[INPUT Boundary: Start]

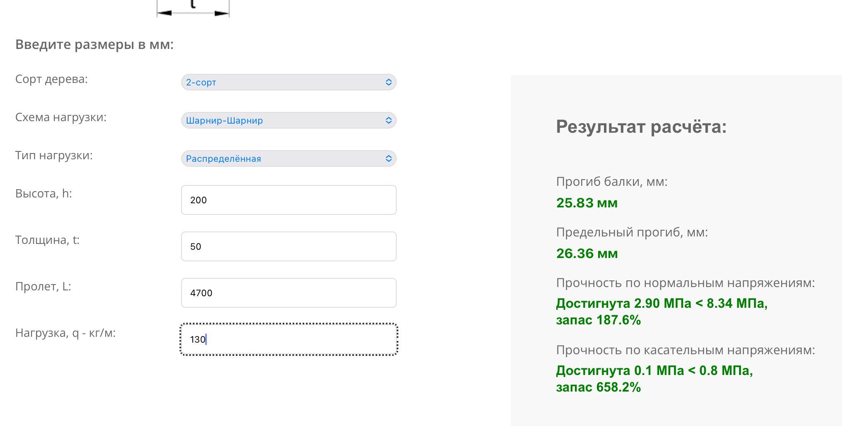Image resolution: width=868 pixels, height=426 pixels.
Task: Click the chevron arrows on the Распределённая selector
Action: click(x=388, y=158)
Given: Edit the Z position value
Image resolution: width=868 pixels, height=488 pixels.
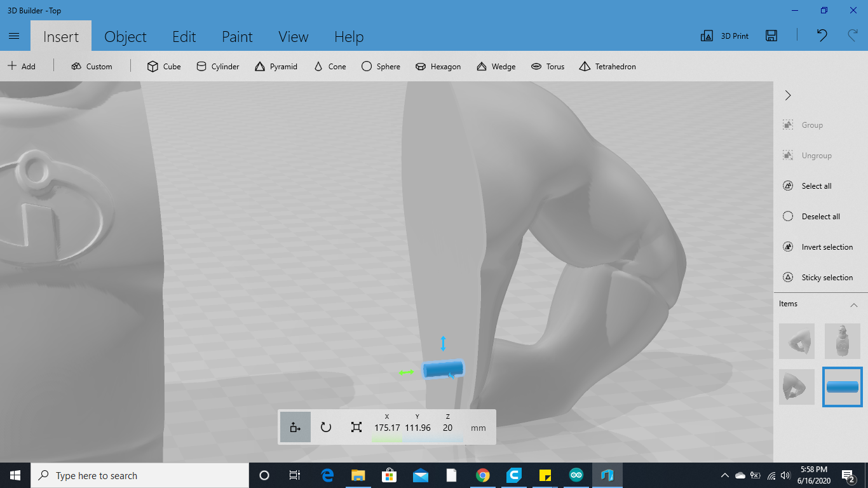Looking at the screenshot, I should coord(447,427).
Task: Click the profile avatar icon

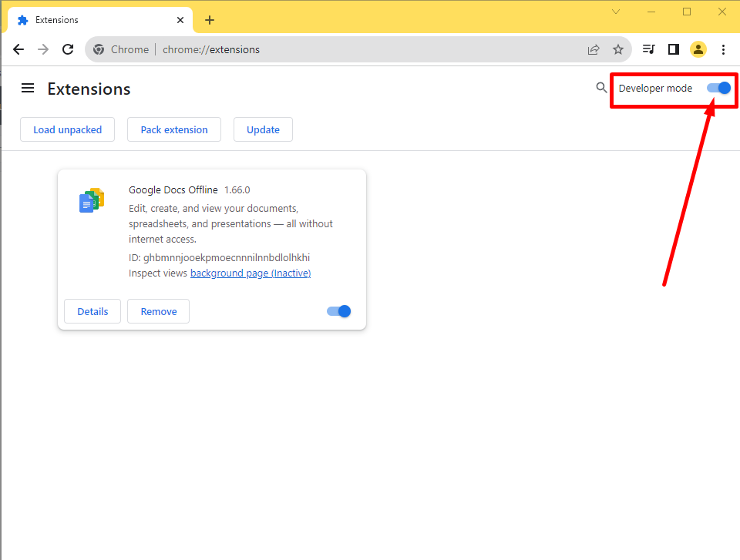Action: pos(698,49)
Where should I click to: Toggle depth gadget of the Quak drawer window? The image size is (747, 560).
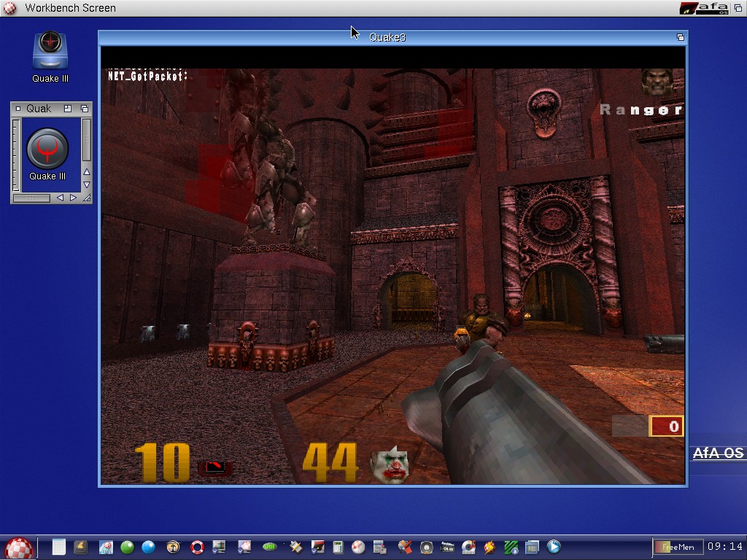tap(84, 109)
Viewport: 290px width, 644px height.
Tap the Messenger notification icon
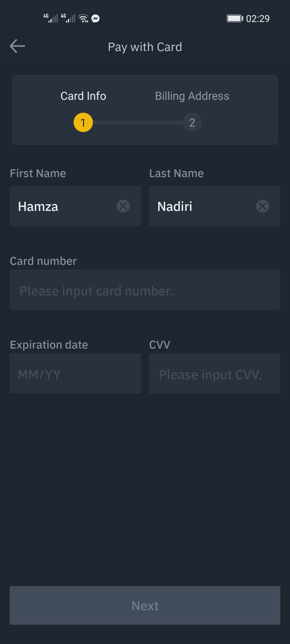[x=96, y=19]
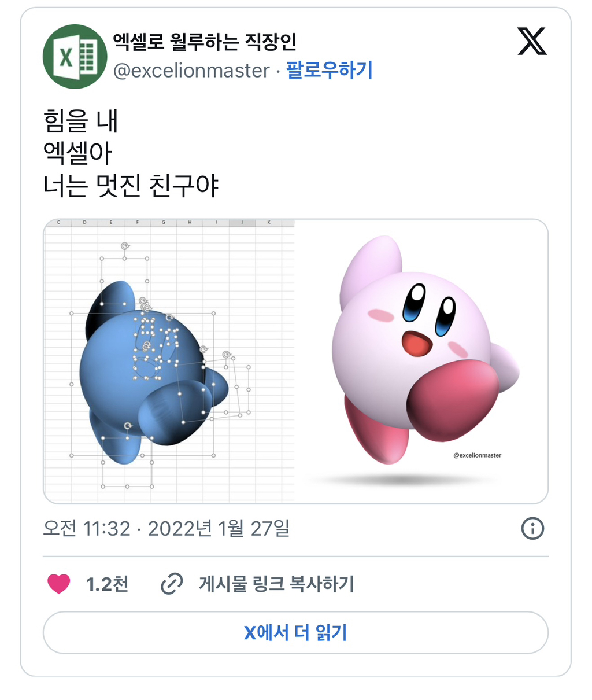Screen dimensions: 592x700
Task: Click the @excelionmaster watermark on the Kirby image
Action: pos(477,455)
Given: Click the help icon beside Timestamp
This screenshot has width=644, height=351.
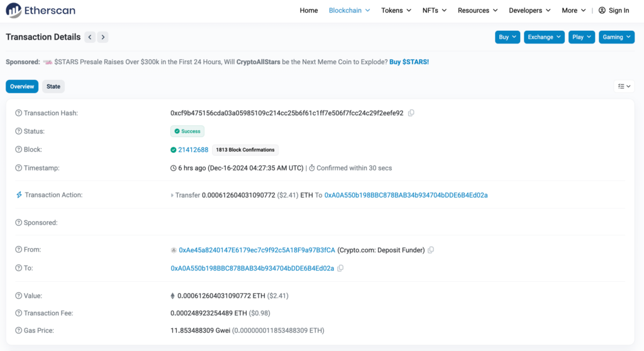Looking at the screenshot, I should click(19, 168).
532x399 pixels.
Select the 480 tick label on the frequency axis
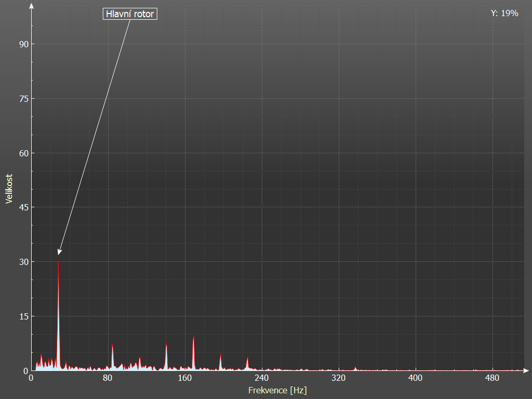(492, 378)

[INPUT Boundary: End]
[INPUT Boundary: Start]

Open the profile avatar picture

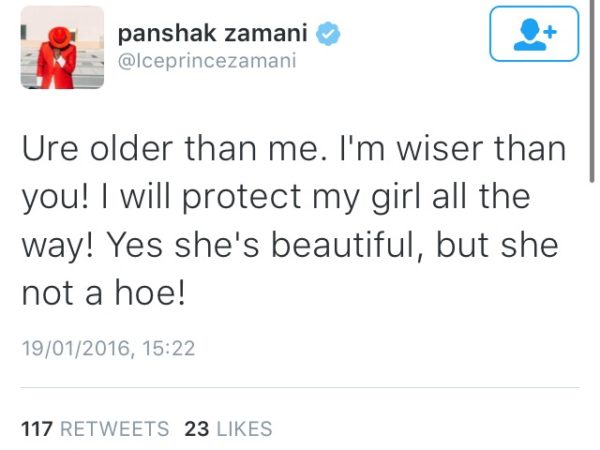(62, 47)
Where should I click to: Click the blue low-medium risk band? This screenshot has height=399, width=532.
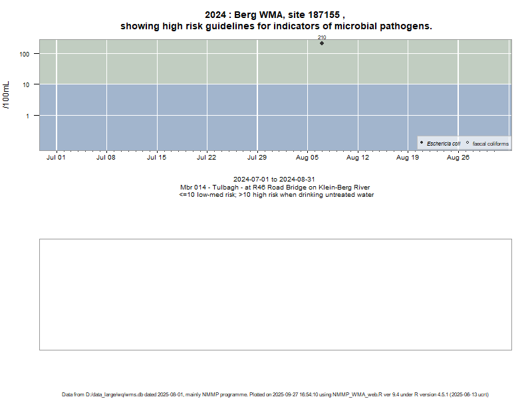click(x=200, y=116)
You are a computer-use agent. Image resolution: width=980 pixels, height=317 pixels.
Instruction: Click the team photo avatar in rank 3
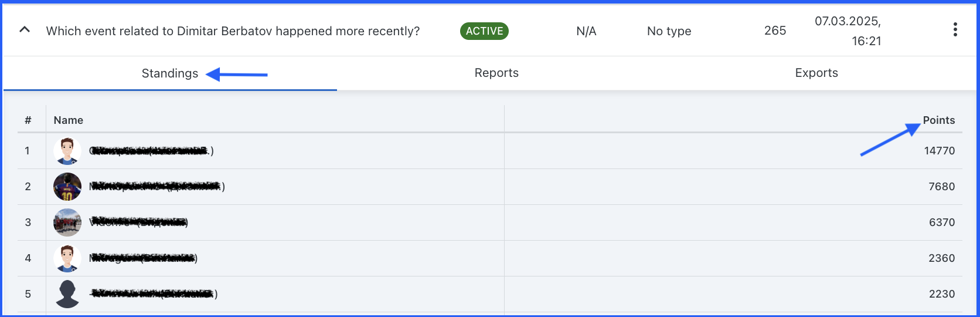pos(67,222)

[INPUT Boundary: End]

** YOUR INSTRUCTIONS **
Lines with the word "Given" in them should be copied from the preceding records.

** YOUR RESPONSE **
Given: Edit the Z position value
Given: Click the help icon beside Timestamp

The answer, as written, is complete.